MATERIAL FOR THIS TASK
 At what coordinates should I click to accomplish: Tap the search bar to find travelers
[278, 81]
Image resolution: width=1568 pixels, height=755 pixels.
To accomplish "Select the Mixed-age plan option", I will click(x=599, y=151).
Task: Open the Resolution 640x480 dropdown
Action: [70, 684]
---
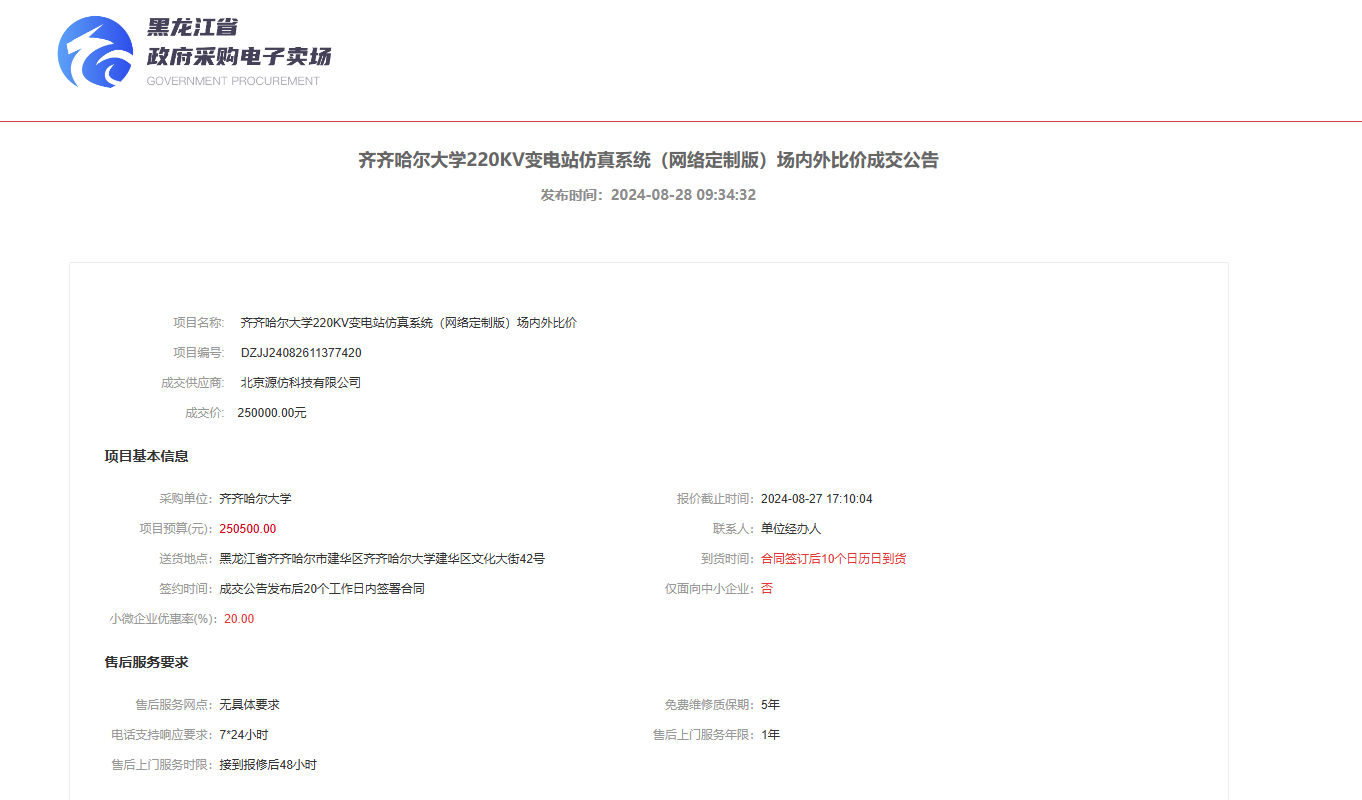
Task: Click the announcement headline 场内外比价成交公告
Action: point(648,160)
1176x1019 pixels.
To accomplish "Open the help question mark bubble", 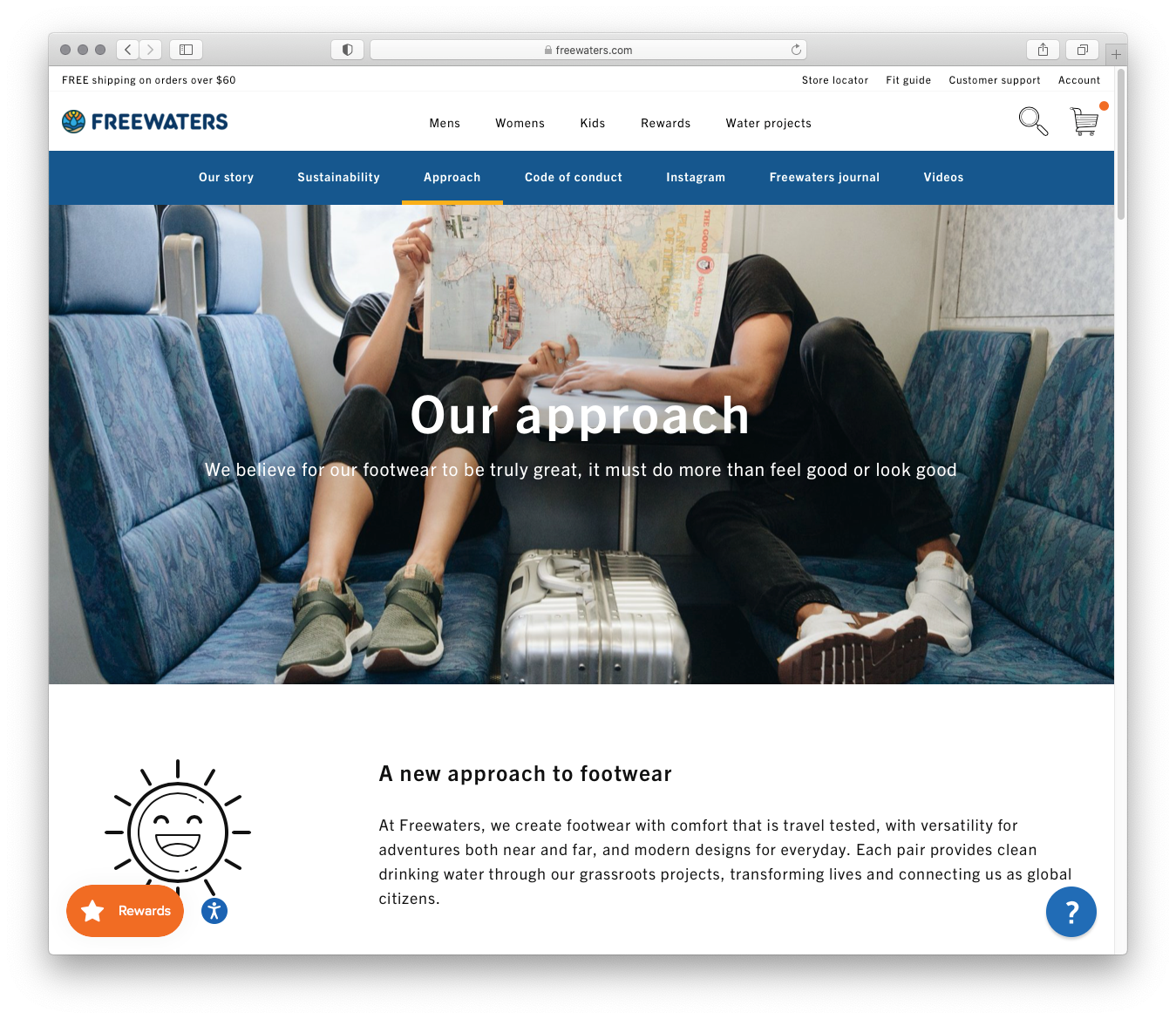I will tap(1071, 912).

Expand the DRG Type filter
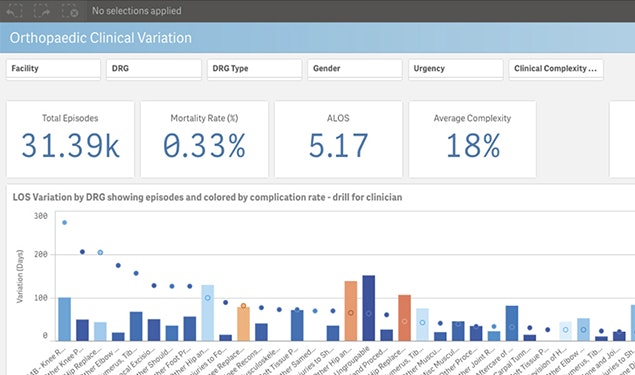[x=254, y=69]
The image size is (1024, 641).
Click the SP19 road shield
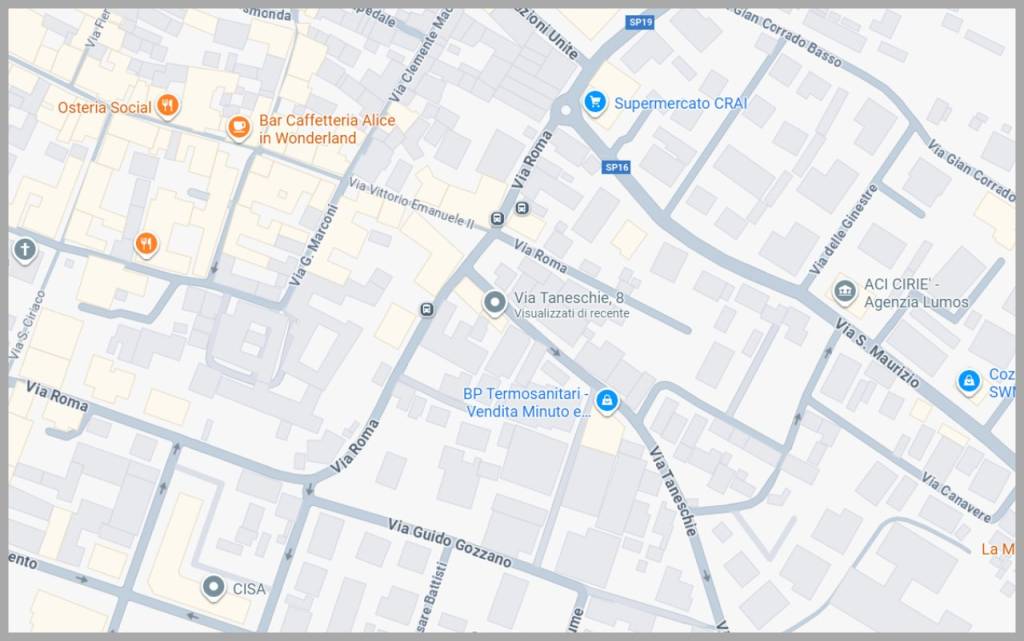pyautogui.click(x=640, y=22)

THE TASK
Copy everything in the records from the line containing "The image size is (1024, 641)." down to the line containing "pyautogui.click(x=640, y=22)", both lines included, and leave out the pictures.

CORRECT OUTPUT
The image size is (1024, 641).
Click the SP19 road shield
pyautogui.click(x=640, y=22)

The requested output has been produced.